5 Tips for Surviving Summertime
Summertime…and the livin’ is easy! Well, not exactly. You lost your best babysitter—school. The kids are all home and the first day of classes seems light-years away. You are faced daily with sibling rivalry, boredom, traveling in the car, tantrums, and bedtime problems. Let’s deal with each of these in turn.
You start by accepting the fact that sibling rivalry is universal, aggravating, idiotic, useless, intense, and persistent. So get used to it! It won’t go away, but it doesn’t mean your children are mentally ill or that you are a rotten parent.
What to do: Don’t always feel like you have to intervene. See if the kids can work it out. If you do intervene, hold both children responsible for the conflict unless one is the obvious, unprovoked aggressor. Also, never ask the question “Who started it?” Separating the combatants to different rooms for ten minutes can be helpful.
Sure, you can help the kids structure parts of their days. Regular activities like camp, summer school, and athletics can help. But you are not the resident entertainment committee. As the children get older, they should be more and more responsible for their own activities.
What to do: When the kids come up to you and say “I’m bored,” don’t take the bait and start suggesting alternatives that they shoot down one by one. The correct response is “I’m sure you can think of something.” Then keep quiet. Or get out your list of household chores and let them pick one!
Traveling in the Car
Long vacations with long car rides need some advance planning, but—believe it or not—so do short trips. You want to (a) prevent sibling conflicts and (b) provide a chance to brush up on reading or math skills.

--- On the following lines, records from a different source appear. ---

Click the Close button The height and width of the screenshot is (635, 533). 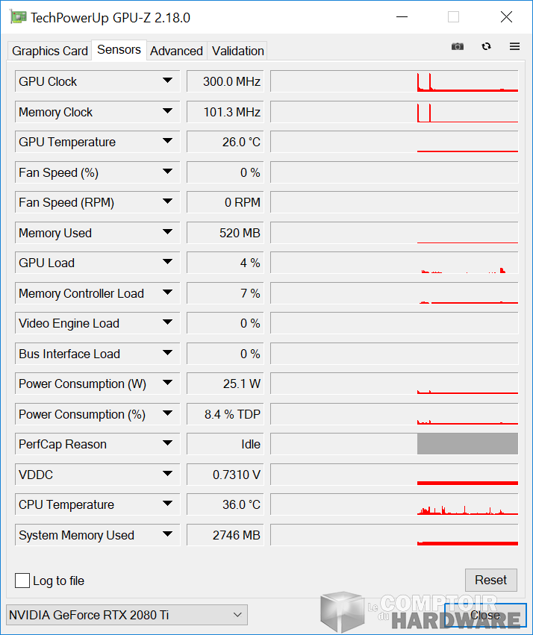tap(484, 615)

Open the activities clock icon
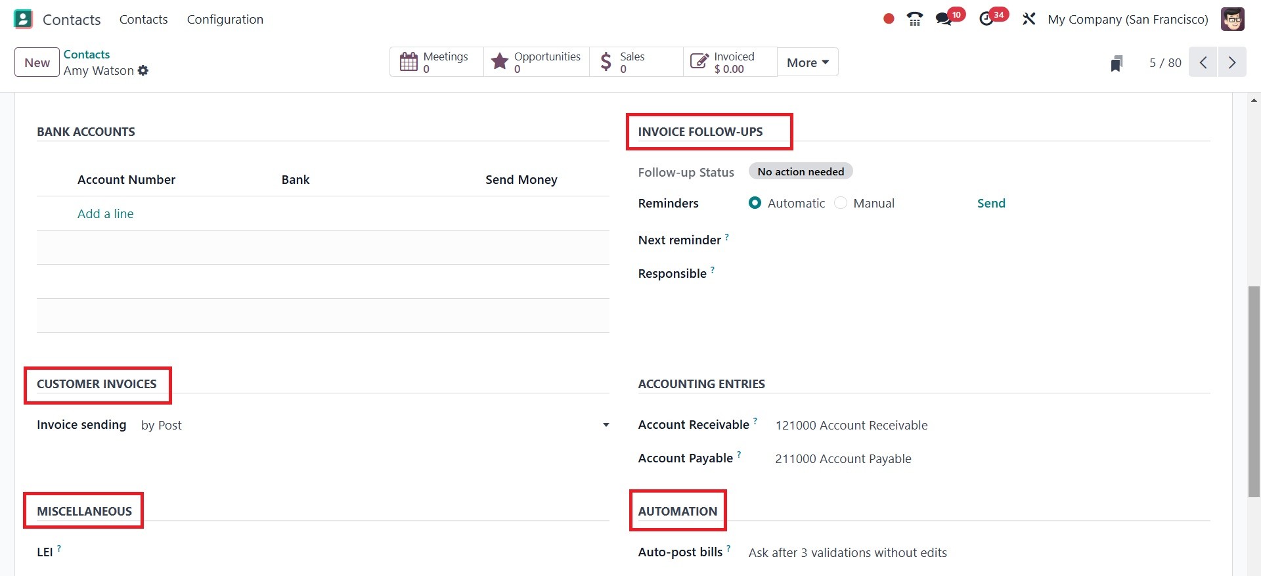986,19
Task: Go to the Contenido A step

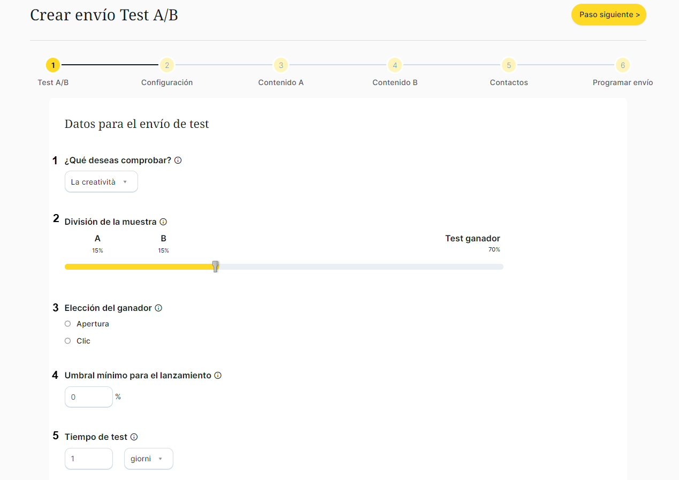Action: [x=281, y=65]
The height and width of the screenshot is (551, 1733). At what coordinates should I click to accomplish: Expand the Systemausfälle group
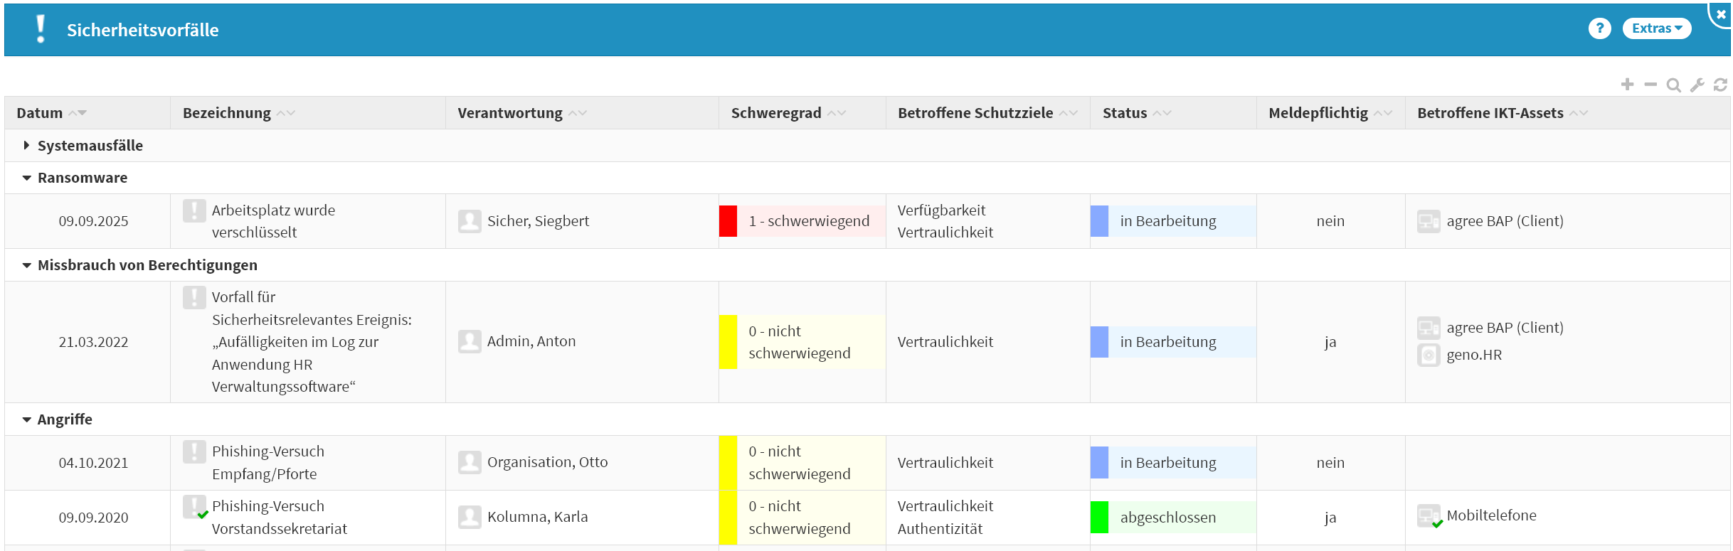click(x=26, y=146)
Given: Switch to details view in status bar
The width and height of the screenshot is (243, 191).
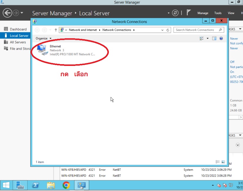Looking at the screenshot, I should coord(218,162).
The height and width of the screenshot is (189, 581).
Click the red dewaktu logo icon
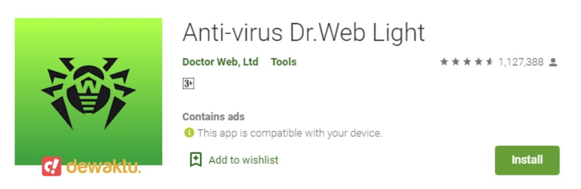51,167
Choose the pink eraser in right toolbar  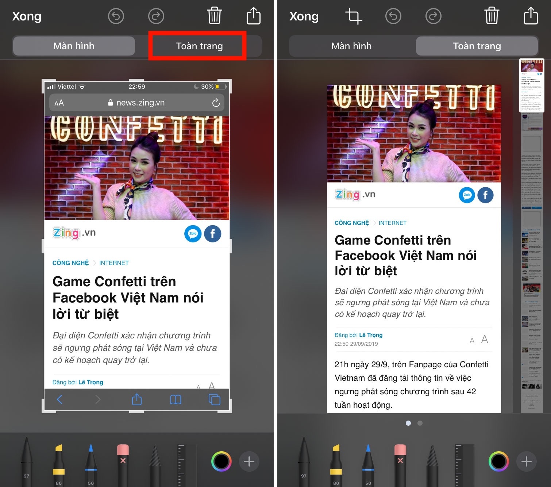pyautogui.click(x=400, y=464)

What to do: Each child should have a separate book or device, which is available every time you go out in the car and only for use in the car at those times. Electronic games are OK, but, if possible, ebooks, paperbacks, and educational games are preferable. For longer trips, of course, movies are fine and they do chew up the miles!

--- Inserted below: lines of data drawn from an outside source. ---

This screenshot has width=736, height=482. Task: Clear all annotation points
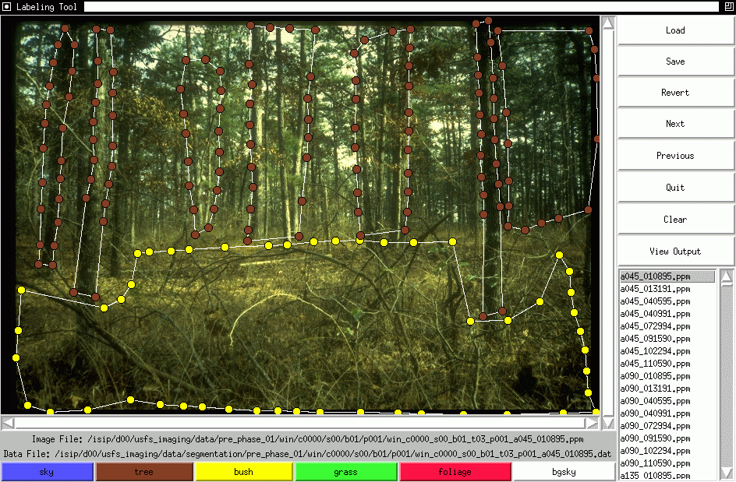[675, 220]
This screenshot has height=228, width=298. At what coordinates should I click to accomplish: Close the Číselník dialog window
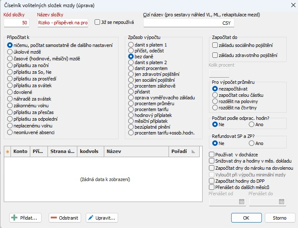pos(293,5)
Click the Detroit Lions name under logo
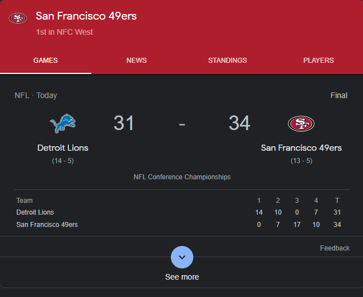 [63, 148]
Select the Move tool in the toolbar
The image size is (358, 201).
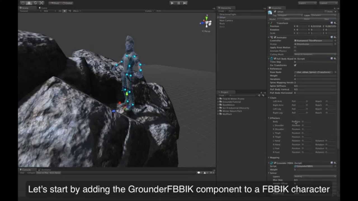point(29,3)
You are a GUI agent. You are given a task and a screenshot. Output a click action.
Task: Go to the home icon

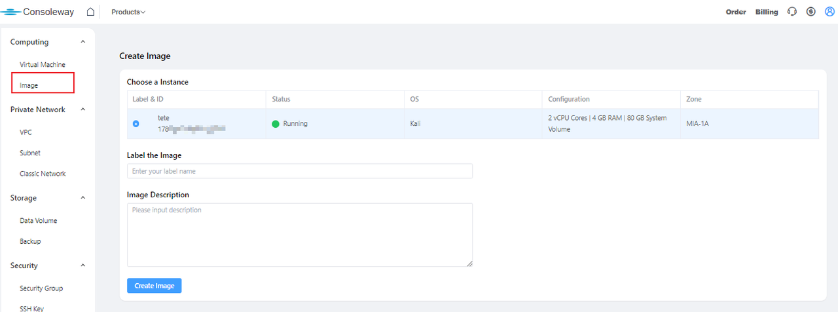pyautogui.click(x=90, y=12)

Tantrums are usually caused by kids getting frustrated (by you!) in three different ways:
1) You won’t give them something
2) You won’t let them do an activity (e.g., watch TV).
3) You want them to do something they don’t want to do (e.g., take a shower).
What to do: For items one and two above, you are legitimately exercising your parental veto power. Remember that a good parental veto is short and firm, it offers one explanation (if necessary), and it is followed by silence—not pleading, begging, nagging, or more explanations. For item three, check out your 1-2-3 Magic Start behavior tactics, such as setting up routines using praise, timers, and charts.
Don’t feel bad; we’ve all done it. You were religious about bedtime during the school year, but you’ve gotten sloppy during the summertime. Your summer bedtime is now 10:00 p.m. sharp—plus or minus 45 minutes!